Baked Spaghetti Squash Casserole

I wish I could come up with something more unique to call this dish but I seriously lack the creative juices. It may surprise some of my closer friends and family that despite my penchant for writing, I really struggle with creativity. I think that’s why I like to edit other people’s work more than anything. My writing here is about staying in touch with far-flung friends and family, and making connections with like-minded strangers who enjoy sharing information across this vast space we call the internet. Ask me to get creative and I just sit here writing and re-writing, banging my head for thoughts that just won’t come. So today I just push on and write and hope that my plain title doesn’t undersell this amazing meal.

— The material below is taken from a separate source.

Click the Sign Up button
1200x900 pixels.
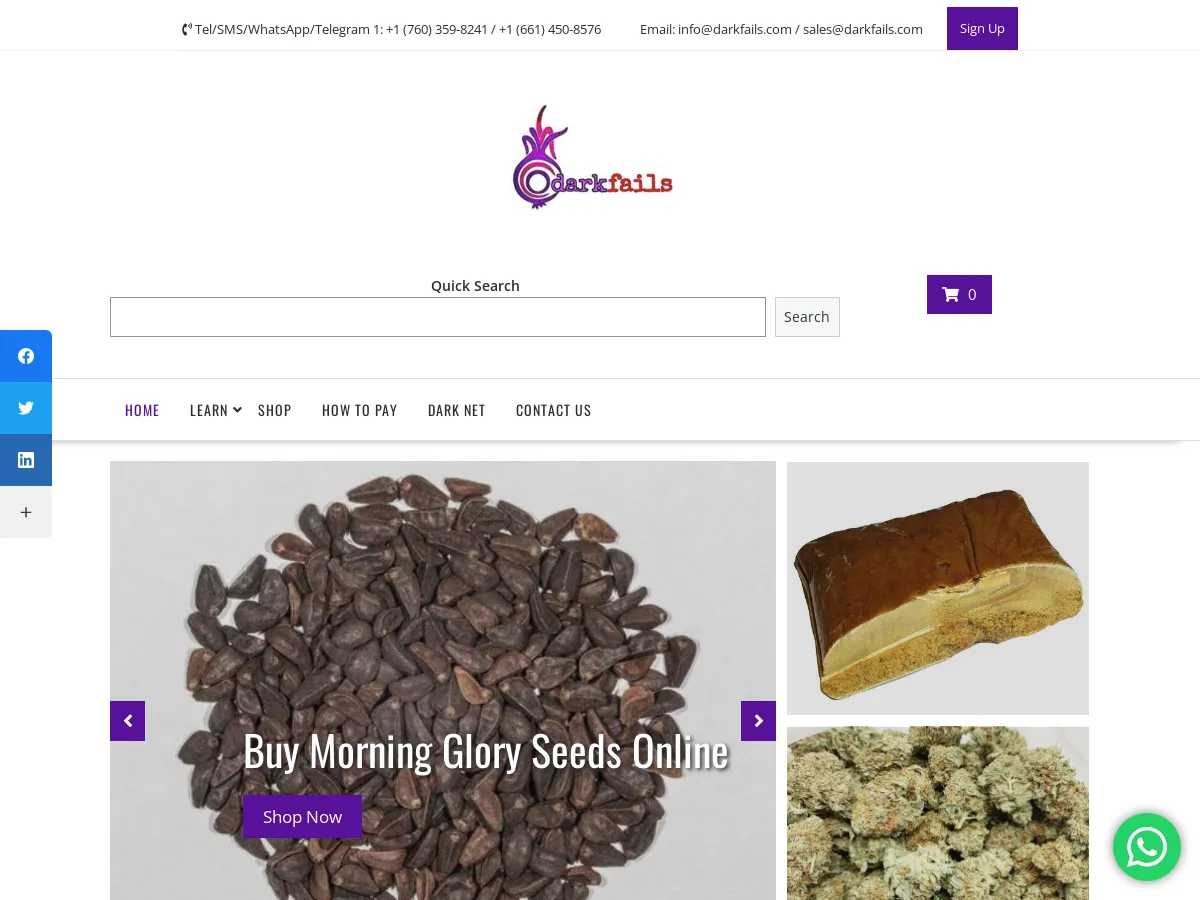pyautogui.click(x=982, y=28)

This is something we (Don) concocted but it was inspired by a friend (thanks Diane!) who used spaghetti squash last month in a way we hadn’t imagined. This post isn’t going to play out like much of a recipe in the full sense of the word. This is more about the fundamental structure of the dish and the process. It is highly adaptable to your own blend of flavors, tastes, time available to cook, etc.

First, let’s talk about cooking spaghetti squash. When we first discovered spaghetti squash two years ago, we cooked it in the microwave. This is an option, and it’s the quicker option if you are pressed for time. One of the drawbacks we encountered with microwaving was that the squash was always very wet. We would strain it to try to remove as much water as we could before serving, but often our dishes were still runny. So one day, we tried roasting it instead. A vast improvement. But we still always strained the squash after scraping out the strands with a fork or tongs. Now, we’ve adapted our roasting process so that it comes out just right. We slice our squash in half, remove the seeds, brush with olive oil, and roast it flesh side down for 20-30 minutes at 375 degrees. After about 20 minutes, I check the squash by pressing on the outer skin with a finger. When it gives a little, feels slightly soft to the touch, we flip the squash over and continue roasting it for another 15-25 minutes. This helps dry out the excess moisture and gives the flesh a toasted look and flavor. The timing all depends on the size of your squash. The larger they are, the longer they tend to take. The one in the photos below took about 50 minutes total.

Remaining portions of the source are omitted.